RULING: NO. While the trial court has inherent power to cancel a notice of lis pendens, such power is exercised
under express provisions of law. A notice of lis pendens is an announcement to the whole world that a particular
real property is in litigation. Under Sec. 24, Rule 14 ROC (Sec. 19 Revised ROC), a notice of lis pendens may be
canceled only after proper showing that the purpose of its annotation is for molesting the adverse party, or
that it is not necessary to protect the rights of the party who caused it to be annotated.
In this case, there is no showing that the annotation was caused by petitioners merely to molest private
respondents, nor that it was not needed to protect petitioners' rights.
Trial court's inherent power to cancel a notice of lis pendens is exercised only under exceptional
circumstances, such as: (a) where such circumstances are imputable to the party who caused the annotation; (b)
where the litigation was unduly prolonged to the prejudice of the other party because of several continuances
procured by petitioner; (c) where the case which is the basis for the lis pendens notation was dismissed for non-
prosequitur on the part of the plaintiff; or (d) where judgment was rendered against the party who caused such a
notation. In such instances, said notice is deemed ipso facto cancelled. These exceptional circumstances are not
present in this case. It will be noted that although the case took long to resolve, it was not due to petitioners.
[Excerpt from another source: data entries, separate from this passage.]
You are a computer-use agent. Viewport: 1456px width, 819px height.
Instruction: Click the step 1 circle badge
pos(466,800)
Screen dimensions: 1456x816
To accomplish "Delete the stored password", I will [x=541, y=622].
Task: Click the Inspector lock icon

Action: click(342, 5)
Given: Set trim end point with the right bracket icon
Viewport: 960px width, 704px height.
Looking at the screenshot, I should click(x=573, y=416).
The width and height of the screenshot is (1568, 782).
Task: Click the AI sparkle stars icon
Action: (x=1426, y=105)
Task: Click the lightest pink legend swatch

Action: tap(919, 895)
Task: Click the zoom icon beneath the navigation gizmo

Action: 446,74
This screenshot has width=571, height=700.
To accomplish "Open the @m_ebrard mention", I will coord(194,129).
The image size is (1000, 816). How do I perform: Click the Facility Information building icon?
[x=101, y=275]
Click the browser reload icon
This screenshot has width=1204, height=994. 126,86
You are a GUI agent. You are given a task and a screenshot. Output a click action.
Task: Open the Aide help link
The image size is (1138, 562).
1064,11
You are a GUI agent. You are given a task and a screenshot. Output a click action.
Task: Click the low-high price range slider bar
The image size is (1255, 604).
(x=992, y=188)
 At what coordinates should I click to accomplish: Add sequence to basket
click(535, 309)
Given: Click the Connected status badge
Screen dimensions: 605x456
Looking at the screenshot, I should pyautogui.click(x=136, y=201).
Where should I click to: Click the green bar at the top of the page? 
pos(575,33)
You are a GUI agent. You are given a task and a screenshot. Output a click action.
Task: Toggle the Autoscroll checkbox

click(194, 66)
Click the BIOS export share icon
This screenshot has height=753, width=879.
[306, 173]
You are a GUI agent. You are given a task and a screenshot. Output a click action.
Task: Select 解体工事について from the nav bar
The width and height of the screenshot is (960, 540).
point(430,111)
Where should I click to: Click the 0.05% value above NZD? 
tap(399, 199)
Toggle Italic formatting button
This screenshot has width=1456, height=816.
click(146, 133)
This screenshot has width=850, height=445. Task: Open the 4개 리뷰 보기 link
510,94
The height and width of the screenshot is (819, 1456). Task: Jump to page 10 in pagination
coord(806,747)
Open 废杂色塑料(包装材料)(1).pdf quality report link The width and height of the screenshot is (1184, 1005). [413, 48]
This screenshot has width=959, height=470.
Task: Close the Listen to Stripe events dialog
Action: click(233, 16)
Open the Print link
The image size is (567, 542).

More significantly, a notice of lis pendens cannot be ordered cancelled on an ex parte motion, much less without
any motion at all. There should be notice to the party who caused the annotation so that he may be heard to
object to the cancellation of his notice and show to the court that the notice of lis pendens is necessary to protect
his rights and is not merely to molest the other party. PR Ciocon's motion to cancel certain notices of lis pendens
did not include a request to cancel the notice of lis pendens in particular, and it certainly could not have been
included since the entry was annotated in the TCT only a month after the filing of the motion. However, the RTC
judge’s order of cancellation included the notice of lis pendens.
Neither can a notice of lis pendens be ordered cancelled upon the mere filing of a bond by the party on
whose title the notice is annotated. The ultimate purpose of the annotation which is to keep the properties in
litigation within the power of the court and to prevent the defeat of the judgment by subsequent alienation will be
rendered meaningless if PRs are allowed to file a bond, regardless of the amount, in substitution of said notice.
RTC already lost its jurisdiction upon the perfection of the appeal from its first decision.
In this case, appeals were already perfected. There was ex parte approval of the motion for execution pending
appeal of the RTC’s second decision. This order is fatally flawed, for being the result of a hearing ex parte, hence
without notice to the adverse party and thereby violative of due process.